Templated CUDA kernel with dynamic shared memory
Asked Answered
C

2

12

I want to call different instantiations of a templated CUDA kernel with dynamically allocated shared memory in one program. My first naive approach was to write:

template<typename T>
__global__ void kernel(T* ptr)
{
  extern __shared__ T smem[];
  // calculations here ...                                                                                                                                          
}

template<typename T>
void call_kernel( T* ptr, const int n )
{
  dim3 dimBlock(n), dimGrid;
  kernel<<<dimGrid, dimBlock, n*sizeof(T)>>>(ptr);
}

int main(int argc, char *argv[])
{
  const int n = 32;
  float *float_ptr;
  double *double_ptr;
  cudaMalloc( (void**)&float_ptr, n*sizeof(float) );
  cudaMalloc( (void**)&double_ptr, n*sizeof(double) );

  call_kernel( float_ptr, n );
  call_kernel( double_ptr, n ); // problem, 2nd instantiation

  cudaFree( (void*)float_ptr );
  cudaFree( (void*)double_ptr );
  return 0;
}

However, this code cannot be compiled. nvcc gives me the following error message:

main.cu(4): error: declaration is incompatible with previous "smem"
(4): here
          detected during:
            instantiation of "void kernel(T *) [with T=double]"
(12): here
            instantiation of "void call_kernel(T *, int) [with T=double]"
(24): here

I understand that I am running into a name conflict because the shared memory is declared as extern. Nevertheless there is no way around that if I want to define its size during runtime, as far as I know.

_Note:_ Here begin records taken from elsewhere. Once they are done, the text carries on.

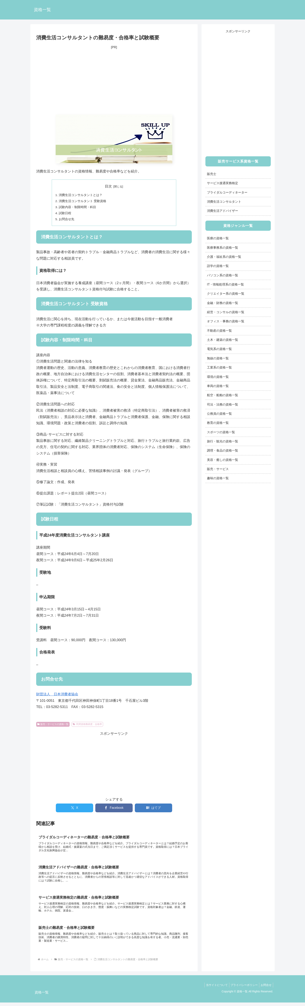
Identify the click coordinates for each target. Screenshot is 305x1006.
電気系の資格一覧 (219, 349)
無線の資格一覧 (218, 358)
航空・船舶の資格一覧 (222, 395)
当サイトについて (214, 988)
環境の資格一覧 (218, 376)
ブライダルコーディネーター (227, 192)
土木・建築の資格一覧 (222, 339)
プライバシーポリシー (242, 988)
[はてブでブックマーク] (153, 809)
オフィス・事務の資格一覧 (225, 321)
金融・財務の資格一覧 (222, 303)
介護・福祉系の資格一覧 (224, 256)
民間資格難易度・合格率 (87, 725)
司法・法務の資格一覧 (222, 404)
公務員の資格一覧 (219, 413)
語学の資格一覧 (218, 266)
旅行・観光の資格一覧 (222, 441)
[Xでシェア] (74, 809)
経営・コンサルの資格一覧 (225, 312)
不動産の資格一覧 (219, 330)
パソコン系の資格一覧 (222, 275)
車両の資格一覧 (218, 386)
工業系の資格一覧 (219, 367)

So, my question is: Is there any elegant way to obtain the desired behavior? With elegant I mean without code duplication etc.

Chari answered 19/12, 2014 at 16:58 Comment(1)
Possibly an oversight in the CUDA compiler, as this is otherwise allowed in C++ (without the __shared__ qualifier).Uralite
H
19

Dynamically allocated shared memory is really just a size (in bytes) and a pointer being set up for the kernel. So something like this should work:

replace this:

extern __shared__ T smem[];

with this:

extern __shared__ __align__(sizeof(T)) unsigned char my_smem[];
T *smem = reinterpret_cast<T *>(my_smem);

You can see other examples of re-casting of dynamically allocated shared memory pointers in the programming guide which can serve other needs.

EDIT: updated my answer to reflect the comment by @njuffa.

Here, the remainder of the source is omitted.